The Evil Dead (1981)
A cult horror classic, The Evil Dead is so graphic and gory that it was initially turned down by almost all US film distributors, until a European company agreed to buy it at Cannes Film Festival. It went on to be banned in several countries, including Finland, Germany, Iceland and Ireland, and didn’t get an uncut release in the UK until 2001.

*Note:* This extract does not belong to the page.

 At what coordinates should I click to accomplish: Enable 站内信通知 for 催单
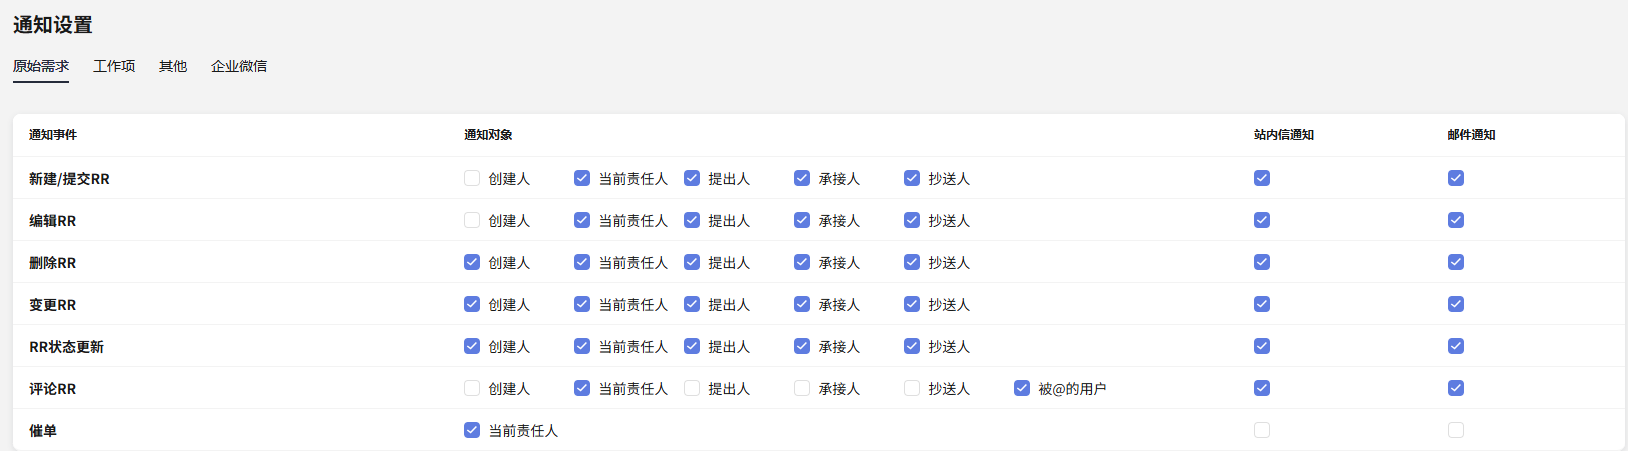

The Quick And The Dead (1995)
This widely panned Western features the unlikely casting of Sharon Stone as a gun totin’, whiskey swiggin’ sharp shooter. Even a stellar cast – also including Leonardo DiCaprio, Russell Crowe and Gene Hackman – couldn’t rescue it from box office failure.

A Simple Plan (1998)
An Oscar-nominated crime drama, this adaptation of Scott Smith’s morality tale shows how the friendships of three men spectacularly unravel after they find a bag stuffed with money at the site of a plane crash. Billy Bob Thornton (whose supporting role earned him an Academy Award nomination), Bill Paxton and Bridget Fonda star.

For The Love Of The Game (1999)

Then Raimi makes a sport/romance movie… obviously. Kevin Costner is the ousted baseball star playing his last game for the Detroit Tigers while simultaneously reflecting on a recently failed relationship. Can he play the perfect game and get the girl? As a footnote, it earned Costner a Razzie nomination.

Spider-Man 1, 2 and 3 (2002, 2004, 2007)
Raimi finally struck gold when he took on the superhero/action genre. His three Spider-Man movies each set several box office records.